The gate is notable for its defensive structure as well as for its rich stone-carved decoration which is comparable to other monumental Almohad gates such as Bab Oudaia to the north (also in Rabat) and to Bab Agnaou in Marrakesh. The gate was built in reddish stone but the constant blow of the seaborne winds has changed much of its colour to a duller grey. The gate's exterior entrance is flanked by two bastion towers. The archway of the entrance was partially filled-in with a smaller arch under the Alaouite sultan Muhammad ibn Abdallah in the second half of the 18th century.

The decoration of the gate's outer façade includes three concentric semi-circles carved with polylobed and radiating motifs, which are in turn framed inside a rectangular alfiz. The two ends of the innermost semi-circle, at the spring of the arch, are carved into "S"-like serpentine forms which are also seen at Bab Oudaia but very rarely elsewhere. The spandrels between in the corners within this alfiz are carved with arabesque vegetal motifs in at the center of which is a carved seashell. The frame of the alfiz itself contains an Arabic inscription in Kufic script featuring a Qur'anic verse, translated as the following:

Be a community that calls for what is good, urges what is right, and forbids what is wrong: those who do this are the successful ones. Do not be like those who, after they have been given clear revelation, split into factions and fall into disputes: a terrible punishment awaits such people.

Given entries>
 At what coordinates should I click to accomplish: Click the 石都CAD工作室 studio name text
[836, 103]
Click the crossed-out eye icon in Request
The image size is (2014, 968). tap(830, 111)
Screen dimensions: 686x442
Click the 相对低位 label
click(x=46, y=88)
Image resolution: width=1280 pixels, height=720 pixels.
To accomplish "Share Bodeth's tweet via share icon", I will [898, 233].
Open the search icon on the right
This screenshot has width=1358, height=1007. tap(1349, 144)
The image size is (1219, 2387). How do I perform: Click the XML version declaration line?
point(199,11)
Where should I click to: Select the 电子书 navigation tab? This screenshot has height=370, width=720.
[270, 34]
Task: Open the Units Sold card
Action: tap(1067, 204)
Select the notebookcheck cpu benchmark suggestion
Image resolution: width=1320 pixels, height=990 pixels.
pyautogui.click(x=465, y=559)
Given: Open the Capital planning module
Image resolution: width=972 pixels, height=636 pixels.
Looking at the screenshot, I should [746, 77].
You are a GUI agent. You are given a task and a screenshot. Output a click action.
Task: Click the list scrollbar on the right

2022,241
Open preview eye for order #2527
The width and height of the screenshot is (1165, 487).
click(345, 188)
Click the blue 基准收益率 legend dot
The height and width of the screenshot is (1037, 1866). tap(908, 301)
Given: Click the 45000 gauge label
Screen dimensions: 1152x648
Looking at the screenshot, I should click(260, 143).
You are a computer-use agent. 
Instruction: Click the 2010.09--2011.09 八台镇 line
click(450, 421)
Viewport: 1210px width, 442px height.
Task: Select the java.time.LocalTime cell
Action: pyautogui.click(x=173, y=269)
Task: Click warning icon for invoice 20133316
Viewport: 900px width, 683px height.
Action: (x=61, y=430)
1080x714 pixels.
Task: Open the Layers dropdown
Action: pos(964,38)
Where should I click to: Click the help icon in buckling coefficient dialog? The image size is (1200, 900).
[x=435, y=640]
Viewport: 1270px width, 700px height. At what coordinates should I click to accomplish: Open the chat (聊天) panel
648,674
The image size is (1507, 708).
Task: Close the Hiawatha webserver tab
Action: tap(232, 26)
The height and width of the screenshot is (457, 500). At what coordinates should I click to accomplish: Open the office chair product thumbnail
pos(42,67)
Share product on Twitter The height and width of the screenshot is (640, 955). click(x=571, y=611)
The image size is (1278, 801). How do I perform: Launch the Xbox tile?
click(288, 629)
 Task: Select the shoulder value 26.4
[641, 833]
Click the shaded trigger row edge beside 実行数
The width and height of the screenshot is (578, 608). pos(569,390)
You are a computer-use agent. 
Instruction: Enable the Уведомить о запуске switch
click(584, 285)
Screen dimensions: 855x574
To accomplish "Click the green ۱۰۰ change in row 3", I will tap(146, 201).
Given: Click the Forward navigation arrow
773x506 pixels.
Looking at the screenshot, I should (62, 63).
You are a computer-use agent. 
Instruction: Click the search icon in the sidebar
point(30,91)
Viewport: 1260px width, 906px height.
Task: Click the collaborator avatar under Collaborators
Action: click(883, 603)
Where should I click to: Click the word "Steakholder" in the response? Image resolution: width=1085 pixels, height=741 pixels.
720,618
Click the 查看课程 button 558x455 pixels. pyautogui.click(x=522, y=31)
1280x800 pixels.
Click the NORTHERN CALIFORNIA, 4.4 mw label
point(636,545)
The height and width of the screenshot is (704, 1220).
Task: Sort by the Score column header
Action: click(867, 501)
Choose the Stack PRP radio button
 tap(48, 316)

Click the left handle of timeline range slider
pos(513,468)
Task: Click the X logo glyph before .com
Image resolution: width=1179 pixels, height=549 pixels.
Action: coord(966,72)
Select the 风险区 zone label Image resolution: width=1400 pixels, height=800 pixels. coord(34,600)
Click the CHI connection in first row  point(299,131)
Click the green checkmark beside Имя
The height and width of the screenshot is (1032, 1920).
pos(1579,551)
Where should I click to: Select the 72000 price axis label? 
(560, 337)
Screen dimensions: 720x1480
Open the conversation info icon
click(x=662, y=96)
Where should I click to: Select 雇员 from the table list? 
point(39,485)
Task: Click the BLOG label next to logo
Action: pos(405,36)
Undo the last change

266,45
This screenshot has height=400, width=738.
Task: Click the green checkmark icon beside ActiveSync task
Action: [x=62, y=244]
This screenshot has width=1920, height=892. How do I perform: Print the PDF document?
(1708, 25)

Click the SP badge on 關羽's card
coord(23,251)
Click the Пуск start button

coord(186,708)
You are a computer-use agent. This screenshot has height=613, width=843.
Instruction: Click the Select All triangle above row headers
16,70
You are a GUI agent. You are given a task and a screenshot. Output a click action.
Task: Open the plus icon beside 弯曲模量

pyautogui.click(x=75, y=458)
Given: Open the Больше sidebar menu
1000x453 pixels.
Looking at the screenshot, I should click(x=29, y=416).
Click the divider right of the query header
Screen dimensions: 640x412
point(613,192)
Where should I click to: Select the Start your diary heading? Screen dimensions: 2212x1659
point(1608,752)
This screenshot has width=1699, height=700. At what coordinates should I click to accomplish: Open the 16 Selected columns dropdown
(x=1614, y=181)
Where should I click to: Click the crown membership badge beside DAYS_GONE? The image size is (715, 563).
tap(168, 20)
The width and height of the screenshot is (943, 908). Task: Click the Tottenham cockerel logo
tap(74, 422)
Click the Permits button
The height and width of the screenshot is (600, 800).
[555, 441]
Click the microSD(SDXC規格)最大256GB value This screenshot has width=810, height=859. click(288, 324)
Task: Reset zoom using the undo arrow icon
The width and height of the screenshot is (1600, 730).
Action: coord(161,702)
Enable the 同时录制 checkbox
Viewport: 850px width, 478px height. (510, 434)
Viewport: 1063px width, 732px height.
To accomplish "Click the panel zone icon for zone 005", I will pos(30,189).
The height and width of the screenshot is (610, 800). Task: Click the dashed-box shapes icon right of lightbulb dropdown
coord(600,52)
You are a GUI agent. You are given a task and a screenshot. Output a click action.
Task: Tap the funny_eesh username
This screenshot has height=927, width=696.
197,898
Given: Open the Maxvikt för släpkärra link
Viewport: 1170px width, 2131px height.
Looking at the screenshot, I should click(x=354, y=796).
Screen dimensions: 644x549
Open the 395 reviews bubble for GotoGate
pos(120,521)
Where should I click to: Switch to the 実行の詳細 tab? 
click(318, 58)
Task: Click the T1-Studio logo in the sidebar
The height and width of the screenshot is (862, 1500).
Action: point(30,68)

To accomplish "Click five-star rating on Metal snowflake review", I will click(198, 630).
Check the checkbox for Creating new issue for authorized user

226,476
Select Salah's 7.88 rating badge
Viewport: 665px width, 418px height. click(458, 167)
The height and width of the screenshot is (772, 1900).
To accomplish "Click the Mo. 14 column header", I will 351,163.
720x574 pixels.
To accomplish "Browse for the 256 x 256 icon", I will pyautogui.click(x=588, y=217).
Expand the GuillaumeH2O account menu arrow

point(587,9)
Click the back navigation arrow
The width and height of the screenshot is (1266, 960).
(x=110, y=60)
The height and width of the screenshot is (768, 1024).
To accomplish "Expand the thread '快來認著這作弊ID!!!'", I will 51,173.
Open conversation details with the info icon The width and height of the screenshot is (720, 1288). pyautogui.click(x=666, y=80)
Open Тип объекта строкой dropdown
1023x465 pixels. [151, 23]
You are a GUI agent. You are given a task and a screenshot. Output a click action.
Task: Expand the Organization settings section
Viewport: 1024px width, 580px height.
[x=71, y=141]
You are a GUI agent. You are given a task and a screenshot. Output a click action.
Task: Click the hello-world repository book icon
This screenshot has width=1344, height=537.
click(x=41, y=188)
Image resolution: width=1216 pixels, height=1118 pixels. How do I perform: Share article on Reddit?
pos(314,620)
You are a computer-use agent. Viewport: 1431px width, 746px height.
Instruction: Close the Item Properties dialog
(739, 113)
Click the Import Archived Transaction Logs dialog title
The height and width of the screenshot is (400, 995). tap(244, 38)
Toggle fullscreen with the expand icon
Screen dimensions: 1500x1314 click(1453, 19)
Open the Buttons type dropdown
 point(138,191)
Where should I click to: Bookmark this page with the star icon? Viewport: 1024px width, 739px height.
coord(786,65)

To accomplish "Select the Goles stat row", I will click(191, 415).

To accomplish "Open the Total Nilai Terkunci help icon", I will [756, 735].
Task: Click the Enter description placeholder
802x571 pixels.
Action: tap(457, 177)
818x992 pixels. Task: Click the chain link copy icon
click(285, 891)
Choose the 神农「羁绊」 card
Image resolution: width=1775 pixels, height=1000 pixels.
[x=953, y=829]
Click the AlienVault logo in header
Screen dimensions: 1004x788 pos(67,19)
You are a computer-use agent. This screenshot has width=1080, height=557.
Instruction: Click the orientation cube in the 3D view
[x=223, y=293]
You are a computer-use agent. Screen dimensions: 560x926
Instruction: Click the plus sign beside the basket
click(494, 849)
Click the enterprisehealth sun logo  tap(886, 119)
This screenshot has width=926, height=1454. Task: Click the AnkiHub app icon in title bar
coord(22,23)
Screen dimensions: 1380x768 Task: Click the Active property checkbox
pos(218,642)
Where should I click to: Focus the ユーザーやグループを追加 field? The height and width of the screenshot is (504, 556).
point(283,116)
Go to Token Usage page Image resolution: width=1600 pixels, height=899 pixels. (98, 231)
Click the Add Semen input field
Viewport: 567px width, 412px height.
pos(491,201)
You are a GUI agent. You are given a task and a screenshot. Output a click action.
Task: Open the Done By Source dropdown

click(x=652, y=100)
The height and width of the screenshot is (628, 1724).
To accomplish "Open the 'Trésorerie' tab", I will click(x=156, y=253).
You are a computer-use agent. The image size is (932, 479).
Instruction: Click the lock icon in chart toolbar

List of tasks>
1 - Reproduce the part of the gate description that begins at the words "The gate is" and stops after "the 18th century.", swapping "reddish" for "ochre".
2 - Resume the gate description after its last sentence.
The items can be set aside, since nothing here depends on them.

Answers to the exercises>
1 -
The gate is notable for its defensive structure as well as for its rich stone-carved decoration which is comparable to other monumental Almohad gates such as Bab Oudaia to the north (also in Rabat) and to Bab Agnaou in Marrakesh. The gate was built in ochre stone but the constant blow of the seaborne winds has changed much of its colour to a duller grey. The gate's exterior entrance is flanked by two bastion towers. The archway of the entrance was partially filled-in with a smaller arch under the Alaouite sultan Muhammad ibn Abdallah in the second half of the 18th century.

2 -
— 3:104-5

The gate's interior passage passes through four chambers and turns 90 degrees four times, constituting a complex bent entrance typical of Almohad military architecture. One of the chambers was originally open from above (but is sheltered by a roof today) so that the defenders could throw projectiles onto any attackers entering the gate. The inner façade of the gate, facing towards the city, is more simply decorated with a single polylobed semi-circle carved around the horseshoe archway, which is framed by a wide band filled with a sebka pattern.